Salgado usa a narrativa vitimizante de Sócrates

Ricardo Salgado estava no posto de comando quando levou um banco histórico à falência e conduziu um império familiar à ruína. Agora, não só não assume as responsabilidades da sua falhada liderança, como atira todas as culpas para cima dos outros. De muitos outros.

De Machado da Cruz, o contabilista da holding do grupo, a ESInternational, que escondeu desde 2008 milhares de milhões de prejuízos sem que ele, Salgado, coitado, desse por nada.

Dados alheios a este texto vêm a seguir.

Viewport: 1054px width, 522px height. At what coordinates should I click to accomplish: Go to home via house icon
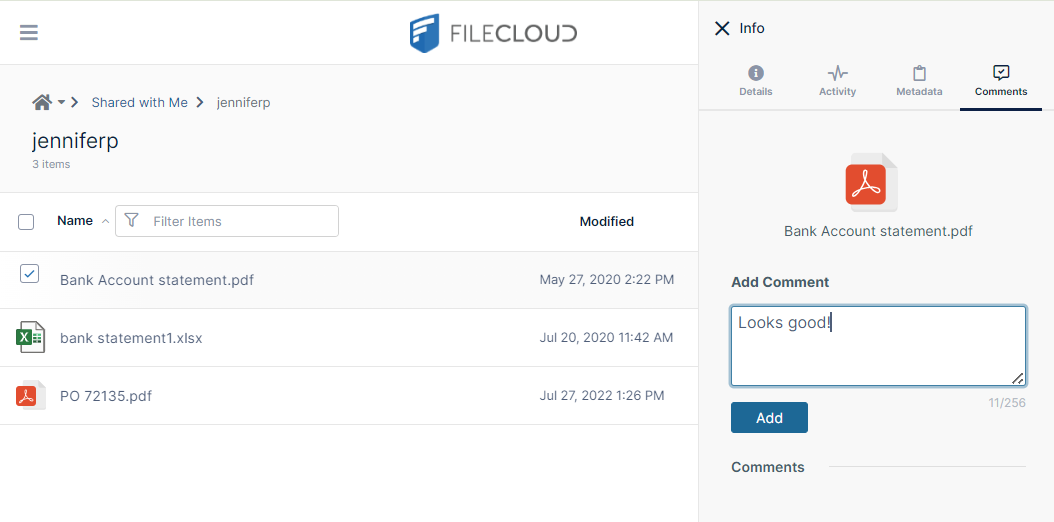pyautogui.click(x=42, y=102)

Do governador do Banco de Portugal, que não quis dar mais tempo a Salgado, coitado, para alargar ainda mais o buraco negro do GES, que já ia nos seis mil milhões de euros negativos. De Álvaro Sobrinho e da autonomia informática no BESAngola, que o apanharam a ele, Salgado, coitado, desprevenido sobre os milhões em créditos desaparecidos. Da ministra das Finanças e de Passos Coelho, que recusaram financiar Salgado, coitado e já em desespero de causa, com 2 mil ou 3 mil milhões a fundo perdido (como os 900 milhões desviados da PT já à beira do abismo) que sairiam dos cofres do Estado. 

O longo depoimento, desculpabilizante e anestesiante, de Ricardo Salgado no Parlamento foi um misto de sonsice, meias verdades, meias mentiras e muita dissimulação. Faz lembrar o seu amigo José Sócrates com esta narrativa vitimizante e desresponsabilizadora, com este doentio estado de negação dos factos e da própria realidade. Salgado pensa que, no fundo, no fundo, somos todos parvos. Menos ele.

Juntando a infantilidade autojustificativa do sonso depoimento de Ricardo Salgado com o que se pode ouvir – de impreparação técnica, negligência profissional e mediocridade intelectual – nas horas e horas de gravações do Conselho Superior que reunia a nata do grupo Espírito Santo fica um retrato preocupante das pseudo-elites que têm dirigido o país nas últimas décadas.

Preocupante e deprimente. Mas, felizmente, há mais vida para além dos Salgados e Sócrates deste mundo.